(Source data)

_ _ _ _ _ _ _

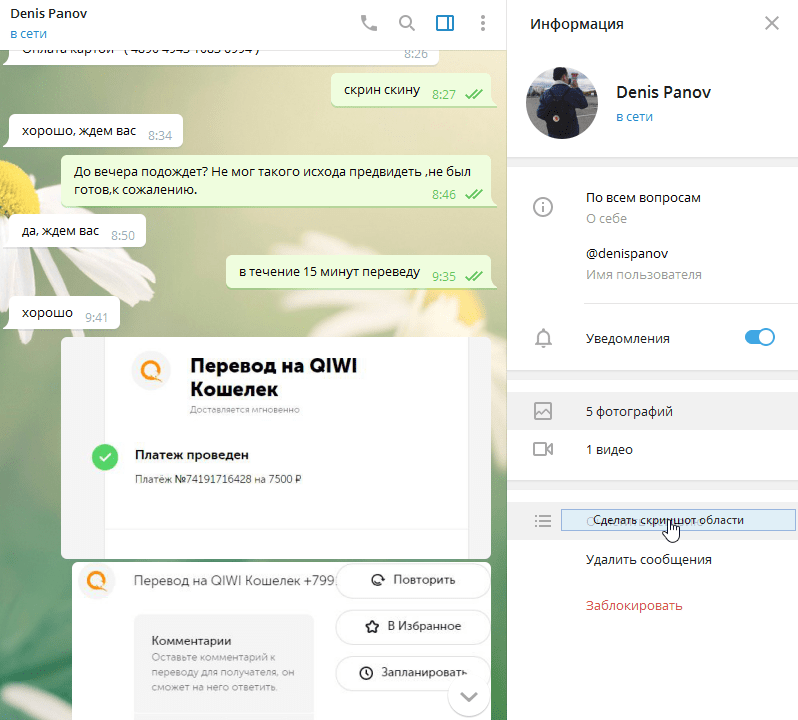Click the Повторить button in screenshot
The width and height of the screenshot is (798, 720).
(413, 580)
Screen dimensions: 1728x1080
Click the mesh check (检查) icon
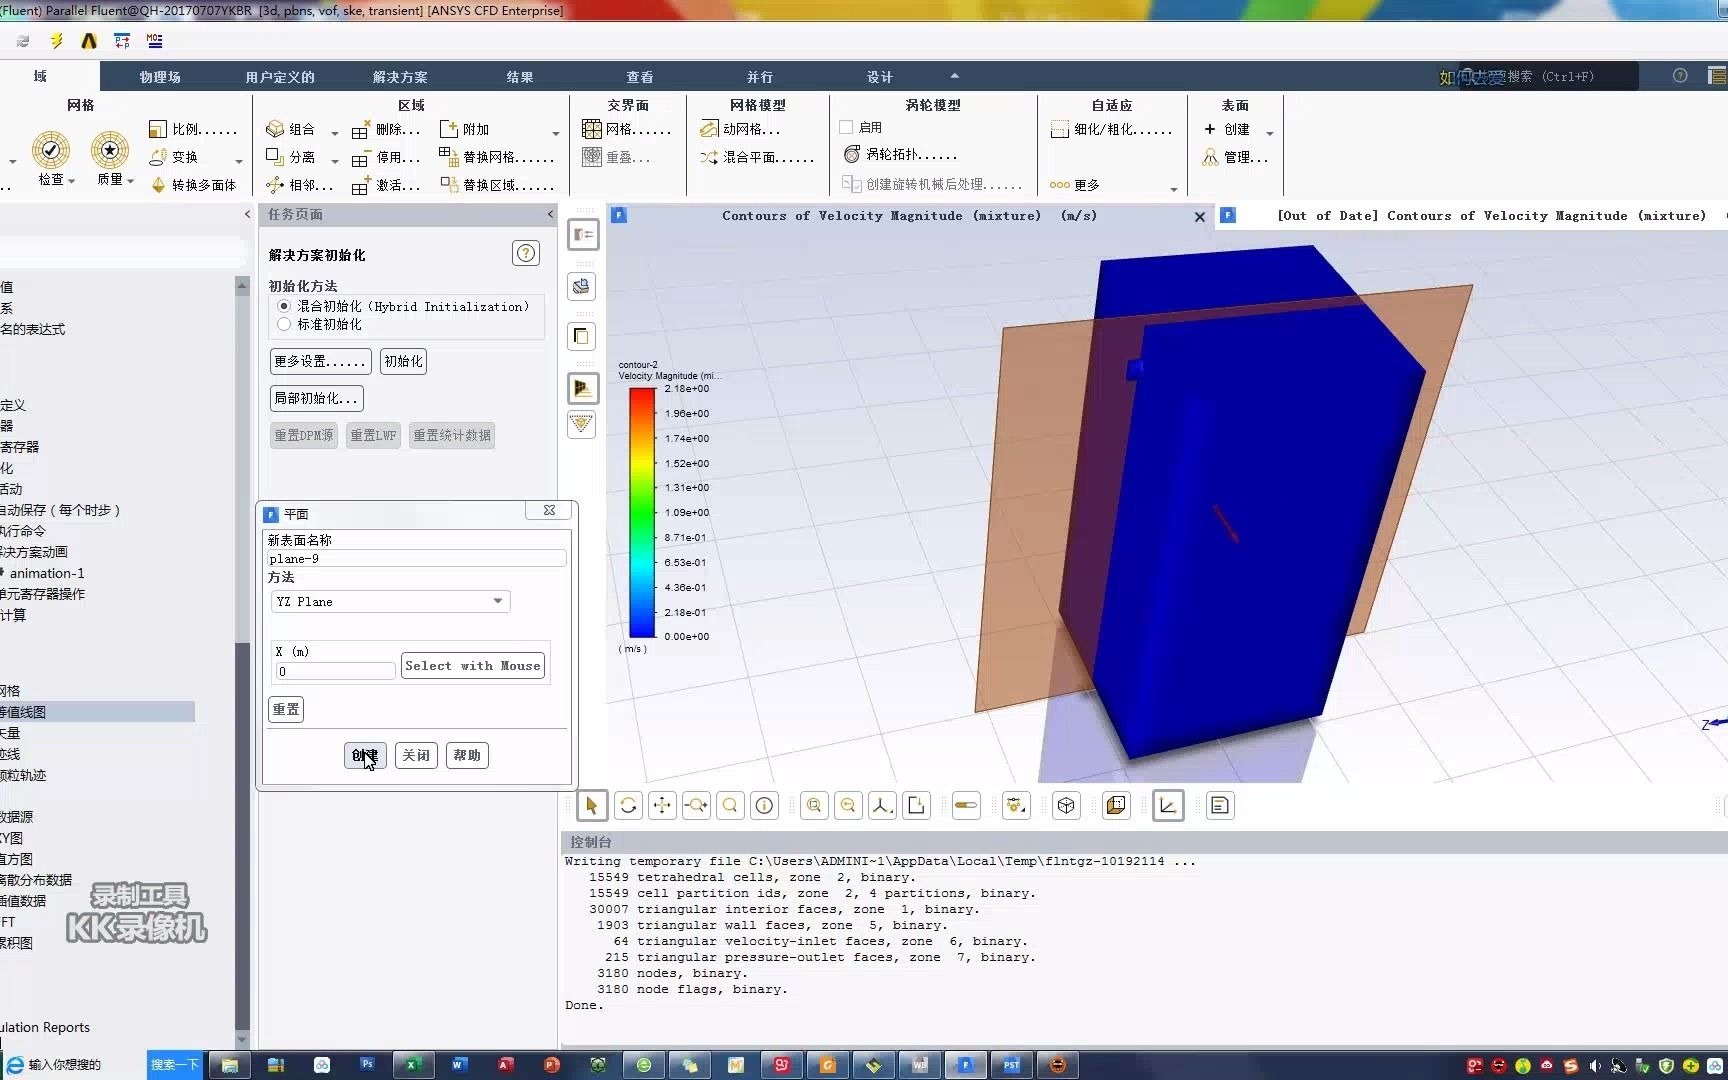point(51,151)
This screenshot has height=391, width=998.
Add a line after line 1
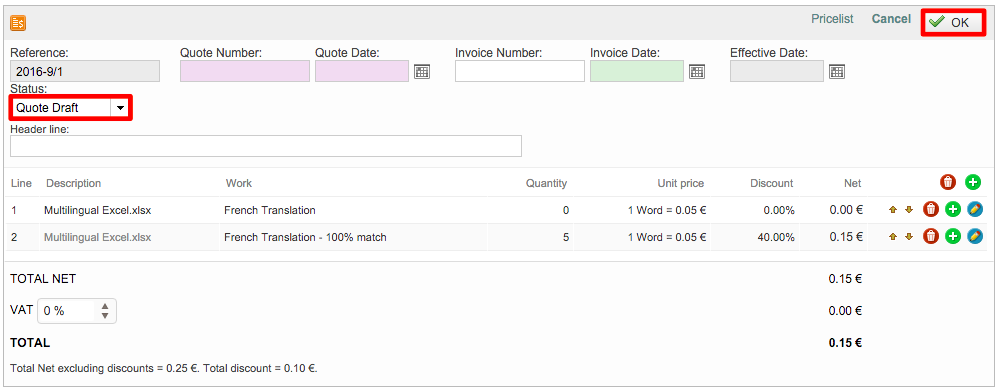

_ _ _ _ _ _ _

Exercise details ▸ The line that contains "Screen dimensions: 1728x1080" begins the range and the last line of the entries ends it; print that range exactly, without pictures.

Response area ▸
Screen dimensions: 1728x1080
Click the mesh check (检查) icon
point(51,151)
This screenshot has height=391, width=998.
Add a line after line 1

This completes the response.